Poster Session 2
Category: Health Equity/Community Health
Poster Session 2
Daniella Rogerson-Lewis, MD, MS (she/her/hers)
Resident Physician
University of California San Diego Health
San Diego, California, United States
Carolina Thorlund-Díaz, MPH
University of California San Diego
University of California San Diego, California, United States
Marni B. Jacobs, PhD
Division of Maternal Fetal Medicine, Department of Obstetrics, Gynecology and Reproductive Sciences, University of California San Diego
San Diego, California, United States
Lillian Blank, BS
University of California San Diego
San Diego, California, United States
Leilani Gutierrez-Palominos, MD
University of California San Diego
University of California San Diego, California, United States
Ayelet Ruppin-Pham, RN
University of California San Diego
University of California San Diego, California, United States
Maryam Tarsa, MD
Professor
Division of Maternal Fetal Medicine, Department of Obstetrics, Gynecology and Reproductive Sciences, University of California San Diego
San Diego, California, United States
E. Nicole Teal, MD, MPH (she/her/hers)
Assistant Professor, Division of Maternal-Fetal Medicine
Division of Maternal Fetal Medicine, Department of Obstetrics, Gynecology and Reproductive Sciences, University of California San Diego
San Diego, California, United States
Low dose aspirin (LDA) reduces preeclampsia (preE) risk, yet prescribing rates among eligible pregnant patients remain low.

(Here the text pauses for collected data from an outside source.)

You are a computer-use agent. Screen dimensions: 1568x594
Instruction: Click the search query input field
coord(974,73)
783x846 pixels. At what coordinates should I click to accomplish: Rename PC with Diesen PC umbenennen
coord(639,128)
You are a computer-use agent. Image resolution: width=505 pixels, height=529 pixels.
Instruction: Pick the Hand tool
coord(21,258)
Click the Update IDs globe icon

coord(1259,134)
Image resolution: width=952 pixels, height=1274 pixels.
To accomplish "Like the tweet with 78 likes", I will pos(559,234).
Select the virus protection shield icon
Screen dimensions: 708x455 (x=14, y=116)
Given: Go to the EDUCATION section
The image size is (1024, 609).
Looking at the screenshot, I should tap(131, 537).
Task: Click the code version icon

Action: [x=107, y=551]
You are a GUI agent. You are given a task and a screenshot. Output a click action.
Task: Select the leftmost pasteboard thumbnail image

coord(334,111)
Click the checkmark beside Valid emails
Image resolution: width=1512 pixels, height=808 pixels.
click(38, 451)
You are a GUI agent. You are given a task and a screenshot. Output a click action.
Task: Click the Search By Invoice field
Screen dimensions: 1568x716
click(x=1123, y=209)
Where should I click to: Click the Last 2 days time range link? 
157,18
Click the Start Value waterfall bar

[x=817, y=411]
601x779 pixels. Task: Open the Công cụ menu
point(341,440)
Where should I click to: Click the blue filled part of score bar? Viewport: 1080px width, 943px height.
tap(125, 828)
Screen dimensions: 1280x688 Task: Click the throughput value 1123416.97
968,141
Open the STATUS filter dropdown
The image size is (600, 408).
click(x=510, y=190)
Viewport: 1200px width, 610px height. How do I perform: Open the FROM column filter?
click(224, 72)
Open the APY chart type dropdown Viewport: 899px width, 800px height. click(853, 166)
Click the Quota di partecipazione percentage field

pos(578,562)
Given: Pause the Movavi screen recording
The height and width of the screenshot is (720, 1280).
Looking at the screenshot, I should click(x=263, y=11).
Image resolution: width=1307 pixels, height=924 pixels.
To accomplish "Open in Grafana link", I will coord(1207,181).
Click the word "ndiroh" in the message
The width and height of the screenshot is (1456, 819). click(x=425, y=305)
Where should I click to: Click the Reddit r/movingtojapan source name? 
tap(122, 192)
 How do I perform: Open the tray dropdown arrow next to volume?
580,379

This study aims to determine whether there are disparities in LDA prescription to eligible patients based on race/ethnicity, primary language, or insurance after implementation of a standardized electronic health record (EHR) preE risk screening tool.
Study Design:
This retrospective cohort study included all patients ≥ age 18 with births at a single academic center from 9/1/22 to 7/15/25 who had 1 high [multifetal gestation, chronic hypertension (CHTN), diabetes mellitus (DM), renal disease, lupus] or ≥2 moderate (nulliparity, obesity, age ≥35) preE risk factors documented via screening tool or ICD10 code. The primary outcome was LDA recommendation/prescription rate, determined by recommendation documentation in the risk screening tool or prescription in the EHR medication log. Data were extracted from Epic Clinical Data Warehouse. Chi-square or t-tests were used to compare LDA prescribing rates by race/ethnicity, primary language, and insurance, and multivariable regression models were used.
Results:
Of 5,737 LDA eligible patients, 3,995 (69.6%) were recommended/prescribed LDA and 1,7442 (30.4%) were not. Patients recommended/prescribed LDA were more likely to be older, multiparous, English speaking, and privately insured and/or have DM or CHTN (Table 1). In a multivariable analysis, Black/African American patients had higher odds of being prescribed/recommended LDA (aOR 1.80, 95% CI 1.36-2.39) while non-English speaking and publicly insured patients had lower odds (Spanish aOR 0.60, 95% CI 0.46-0.78; other language aOR 0.62, 95% CI 0.45-0.85; public insurance aOR 0.80, 95% CI 0.69-0.93) (Table 2).
Conclusion:
After implementation of a standardized preE risk screening tool, LDA was more often prescribed to eligible Black patients than White, likely reflecting ACOG’s inclusion of Black race/racism as a preE risk factor. However, LDA was less often prescribed to publicly insured or non-English speaking patients, which highlights an opportunity for quality and equity improvement.